For the 2002 World Cup in South Korea and Japan, Nike spent $18 million on it’s ambush by funding bus-side screens to display the latest scores, and hosting a mysterious “Scorpion” tournament featuring some of the world’s best footballers. A December 2001 study found that, from a list of 45 likely sponsors of the 2002 World Cup, 20% of those polled picked Nike.
Nike Vs Umbro
The 1996 Uefa European Championship provided an example of ambush marketing that changed the face of sports sponsorship. English sportswear company Umbro had paid for the rights to be the official sponsor of the championships, only to find that Nike had purchased all the poster space and advertising sites in and around Wembley Park Underground Station, which was the main travel hub for England’s national stadium, Wembley.
Nike Vs Reebok
This time the 1996 Atlanta Olympics provided a huge platform for the sportswear company to show it’s marketing muscle, and it wasn’t about to let the fact that Reebok held the official Olympic sportswear sponsorship get in the way of that.
Nike’s ambush of the 1996 Atlanta Olympics demonstrated just how effective ambush marketing can be. By saving the $50 million that an official sponsorship would have cost, Nike plastered the city in billboards, handed out “swoosh” banners to wave at the competitions and erected an enormous Nike center overlooking the stadium. When television audiences were asked to recall the names of official sponsors, 22% cited Nike, compared to only 16% who cited the official sponsors, Reebok.

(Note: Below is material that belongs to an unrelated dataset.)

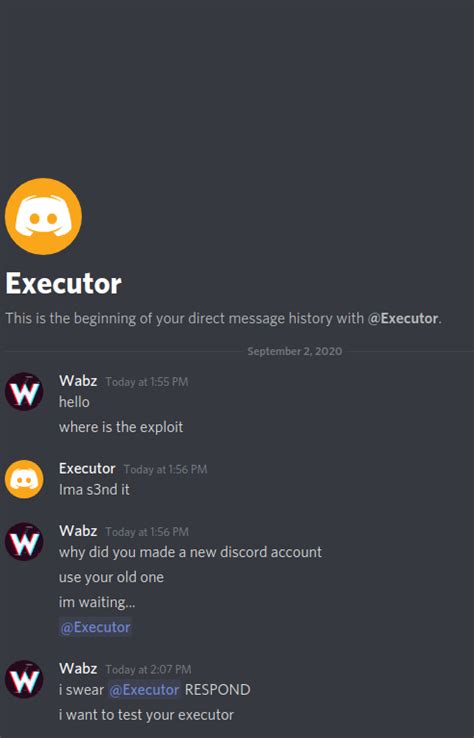Click the Wabz username above the discord account question
Viewport: 474px width, 738px height.
click(78, 531)
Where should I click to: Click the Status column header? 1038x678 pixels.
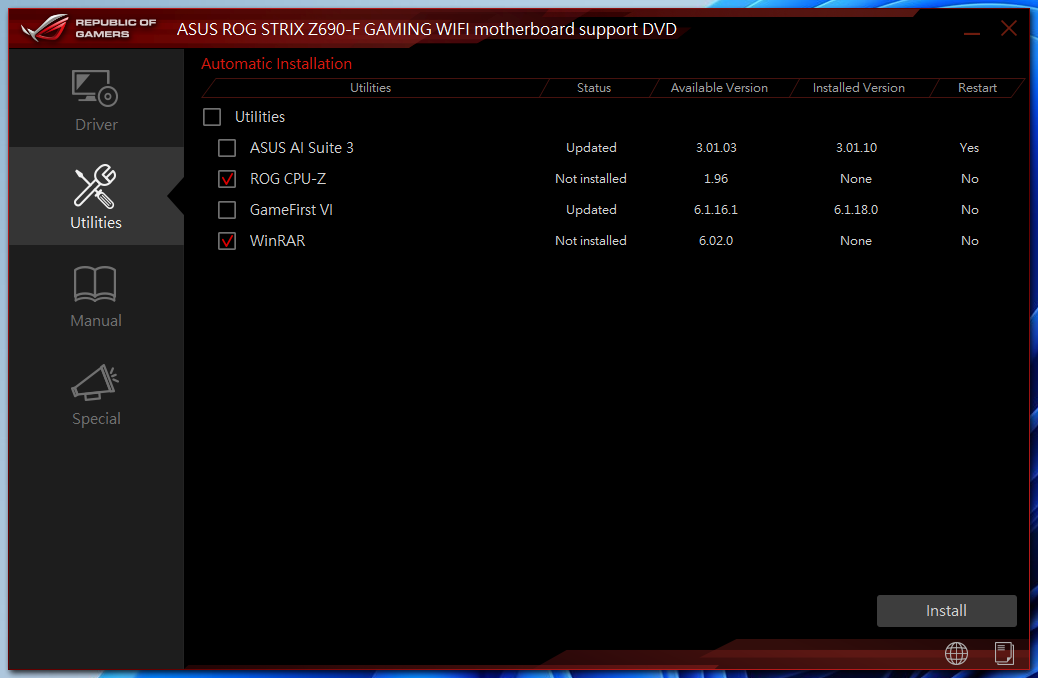tap(596, 87)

During the Barcelona Olympics in 1992, Nike held a sponsors press conferences with the US basketball team despite Reebok being the official sponsor. One of the most audacious ambush marketing feats occurred when both Michael Jordan and Charles Barkley, accepted the gold medal for basketball and covered up the Reebok logos on their kit. Both athletes were individually sponsored by Nike.
Nike Vs Converse
Converse was the official sponsor of the 1984 Olympic Games held in Los Angeles, yet Nike built large scale murals near the Los Angeles Coliseum, which displayed the Nike Logo and several of the athletes competing in the games wearing Nike attire.